In reality, even for the most famous and apparently decisive modern inventions, neglected precursors lurked behind the bald claim that "X invented Y." For instance, we are regularly told, "James Watt invented the steam engine in 1769," supposedly inspired by watching steam rise from a tea-kettle's spout. Unfortunately for this splendid fiction, Watt actually got the idea for his particular steam engine while repairing a model of Thomas Newcomen's steam engine, which Newcomen had invented 57 years earlier and of which over a hundred had been manufactured in England by the time of Watt's repair work. Newcomen's engine, in turn, followed the steam engine that the Englishman Thomas Savery patented in 1698, which followed the steam engine that the Frenchman Denis Papin designed (but did not build) around 1680, which in turn had precursors in the ideas of the Dutch scientist Christiaan Huygens and others. All this is not to deny that Watt greatly improved Newcomen's engine (by incorporating a separate steam condenser and a double-acting cylinder), just as Newcomen had greatly improved Savery's.

Saturday, January 02, 2010

Foundation Beyond Belief launches!



The new website for the Foundation Beyond Belief is up! The mission is: "To demonstrate humanism at its best by supporting efforts to improve this world and this life; to challenge humanists to embody the highest principles of humanism, including mutual care and responsibility; and to help and encourage humanist parents to raise confident children with open minds and compassionate hearts."

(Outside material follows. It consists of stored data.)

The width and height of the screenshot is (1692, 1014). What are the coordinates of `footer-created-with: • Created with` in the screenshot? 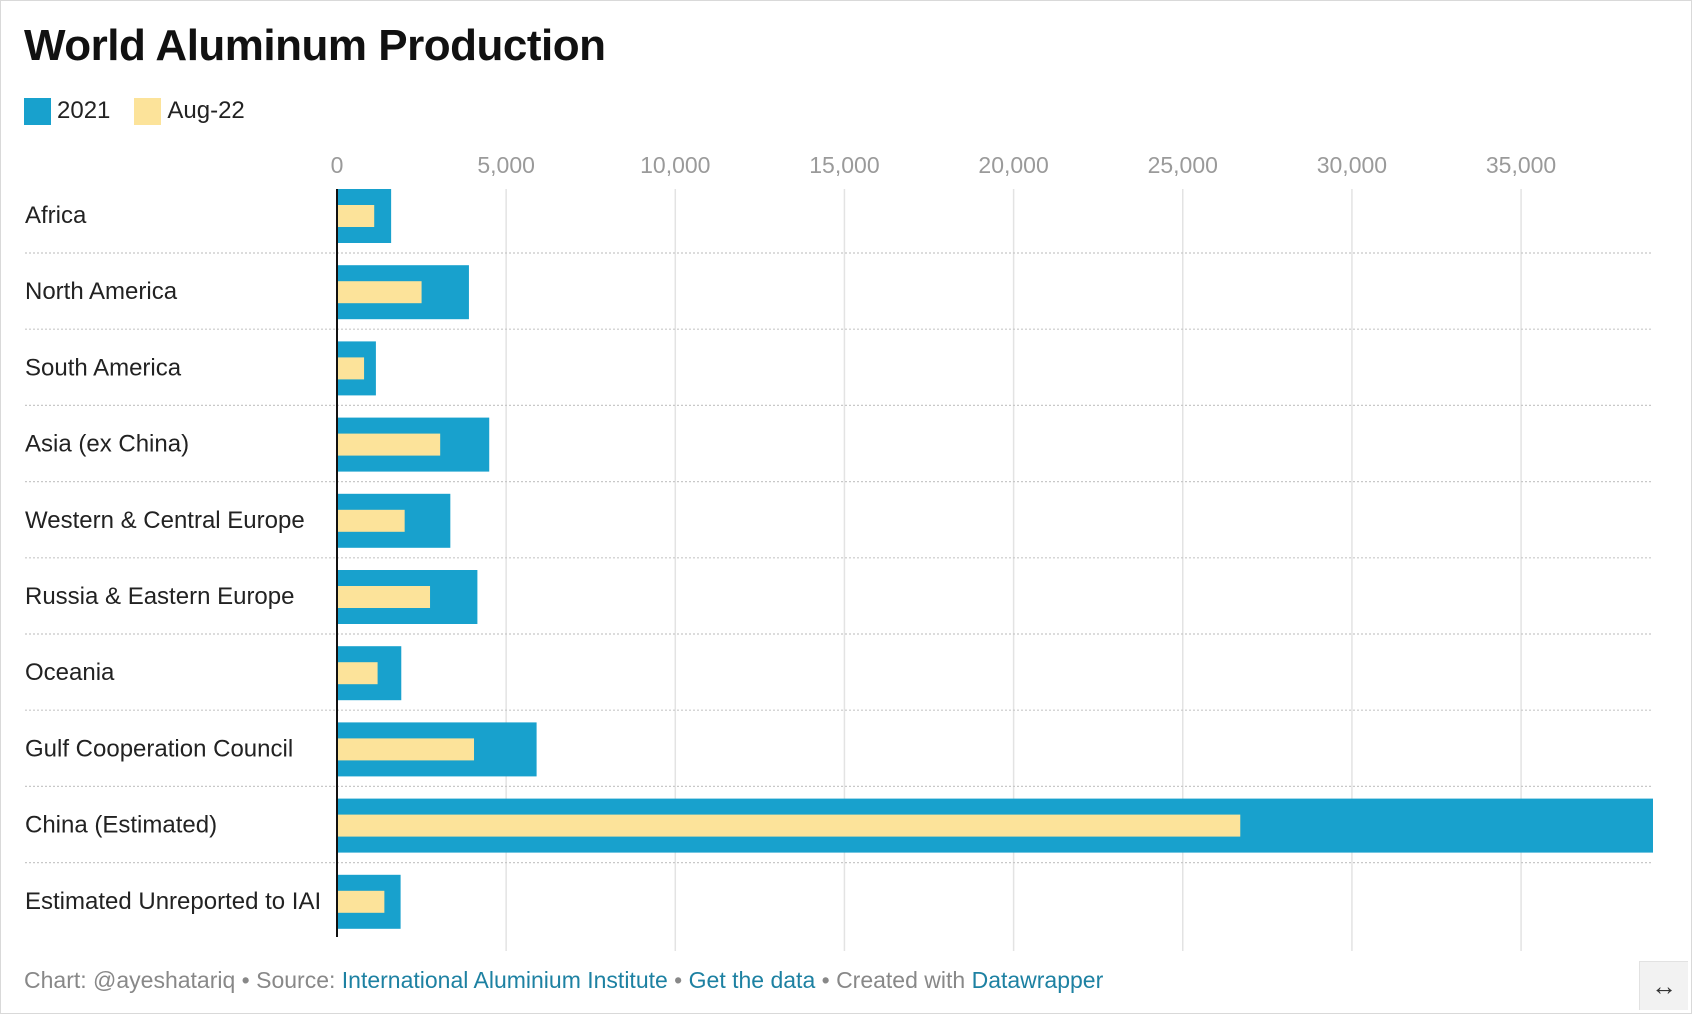 It's located at (894, 980).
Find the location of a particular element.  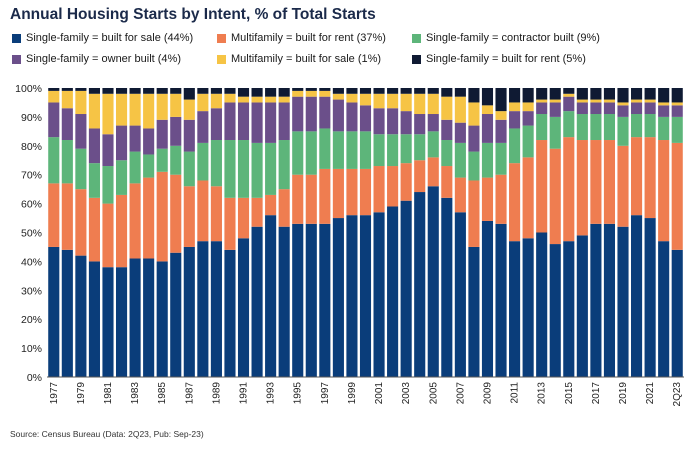

legend-swatch is located at coordinates (16, 59).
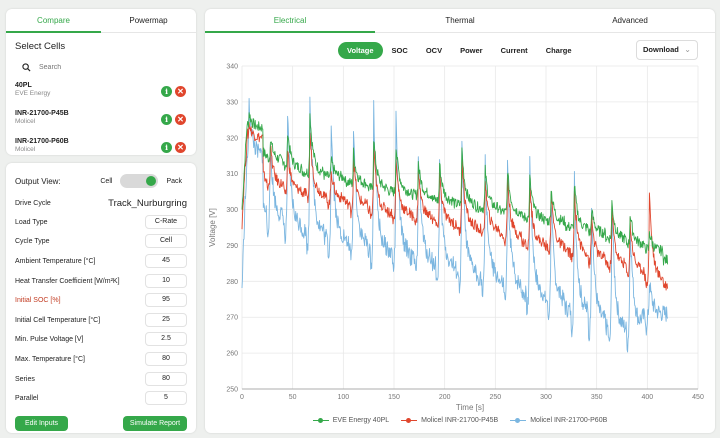  I want to click on y-axis-title: Voltage [V], so click(212, 228).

Foundation Beyond Belief is a non-profit, charitable foundation that wants to encourage compassion and charitable giving for [secular] humanists. It's also working on providing support and education for non-theistic parents.

However you might feel about churches, one thing that they're good at is charity and volunteer projects. You're big-hearted and well-meaning -- but do you have somebody reminding you to volunteer for Habitat For Humanity and donate to feed the homeless every week? Apparently in the US, religious people give more to nonprofits than non-religious (according to this guide from Mint, via FriendlyAtheist).

That's what FBB is for. With FBB, you can make one-time donations, or sign up for monthly giving, and you choose how your donation is distributed! Contributions are tax deductible, and go 100% to the organizations benefited! (you can also choose to donate to FBB itself, which of course has operating costs)

There's an online community, etc! Pretty exciting!